Introduction

LoRA (Low-Rank Adaptation of LLMs) is a technique that focuses on updating only a small set of low-rank matrices instead of adjusting all the parameters of a deep neural network . This reduces the computational complexity of the training process significantly.

LoRA is particularly useful when working with large language models (LLMs) which have a huge amount of parameters that need to be fine-tuned.

The Core Concept: Reducing Complexity with Low-Rank Decomposition

The Big Idea: Reducing complexity via low-rank decomposition

That sounds like a mouthful, but in fact is quite simple.

Let’s consider a weight matrix W of size IxO (you can think of a fully connected layer with I inputs and O outputs) where I=1000 and O=10000. This matrix has 10 million (10M) parameters.

Normally, you would fine-tune all of these 10M parameters during backpropagation.

The idea of LoRA is that instead of doing that, you create 2 additional matrices called A and B where A is of size IxR and B is of size RxO. R here stands for the rank of the matrix and the smaller R the smaller the matrices.

Illustration of LoRA in comparison to normal training, created by Marc Päpper.
Illustration of LoRA in comparison to normal training, created by Marc Päpper.

Note that when multiplying A and B you get a IxO matrix again.

But let’s choose R=10. Then A is of size 1000x10 and B of size 10x10000, so together they have 110.000 parameters, so around 1% of the original matrix W.

Then for fine-tuning, you simply freeze the original weight matrix and only add another component which consists of A and B multiplied with our input, so you only need to fine-tune these 110.000 parameters.

Putting theory into code

Let’s translate this theory into code with a simple implementation of LoRA using PyTorch:

import torch

class LoRA(torch.nn.Module):
    def __init__(self, in_features, out_features, rank):
        super().__init__()
        self.A = torch.nn.Parameter(torch.zeros(in_features, rank))
        self.B = torch.nn.Parameter(torch.zeros(rank, out_features))
        # He init for A; AxB is zero as B is zero at first.
        torch.nn.init.kaiming_uniform_(self.A, a=math.sqrt(5))

    def forward(self, x):
        return torch.matmul(torch.matmul(x, self.A), self.B)

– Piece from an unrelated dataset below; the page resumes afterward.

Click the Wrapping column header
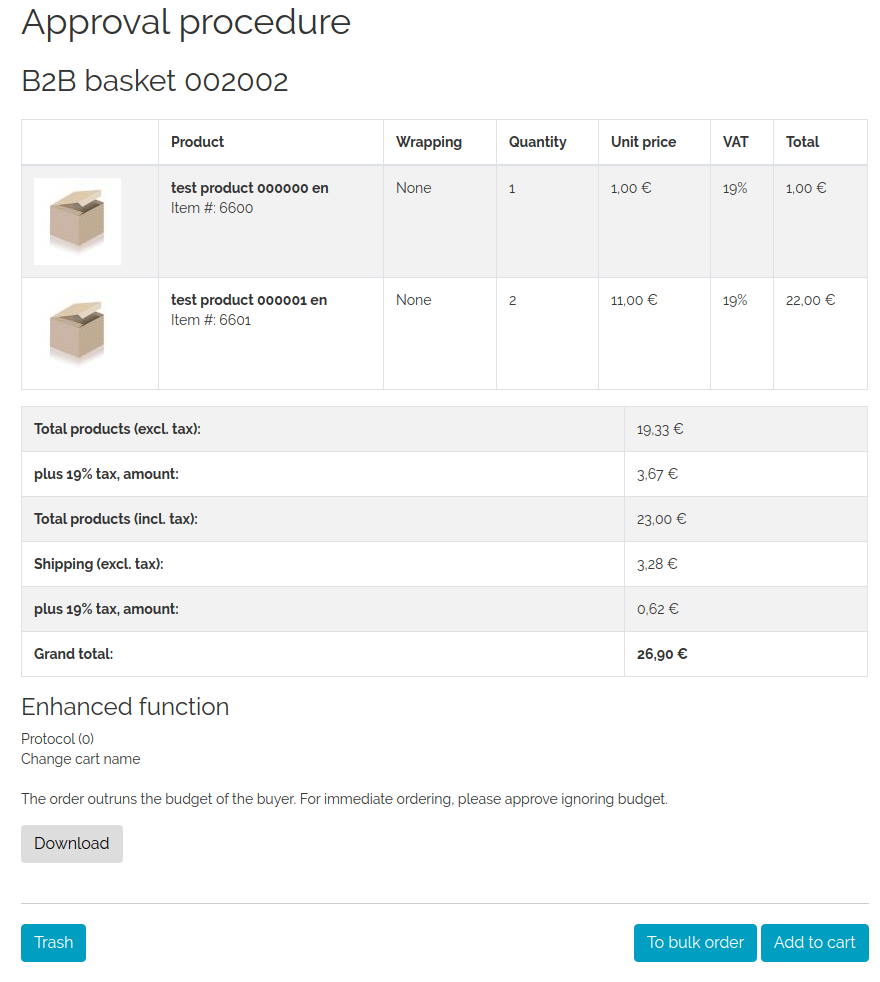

# Wrapping a linear layer with it:
class LinearLoRA(torch.nn.Module):
    def __init__(self, linear_layer, rank):
        super().__init__()
        self.linear = linear_layer
        self.linear.weight.requires_grad = False
        self.lora = LoRA(linear_layer.in_features, linear_layer.out_features, rank)

    def forward(self, x):
        return self.linear(x) + self.lora(x)

This code showcases the simplicity of integrating LoRA, freezing the original linear layer while updating only matrices A and B during training.

There are some more tweaks you can do such as to also merge the LoRA (AxB) weights to the original weight matrix in the end etc. For more details, check out the original paper code (here).

Note that we initialize A as we typically do with the He initialization, but B is initialized with zeros, so AxB becomes zero and the behavior of the original layer is not changed at first.

This should help you grasping the main idea of LoRA and how it is implemented. If you want to dive deeper, refer to the paper and code links above.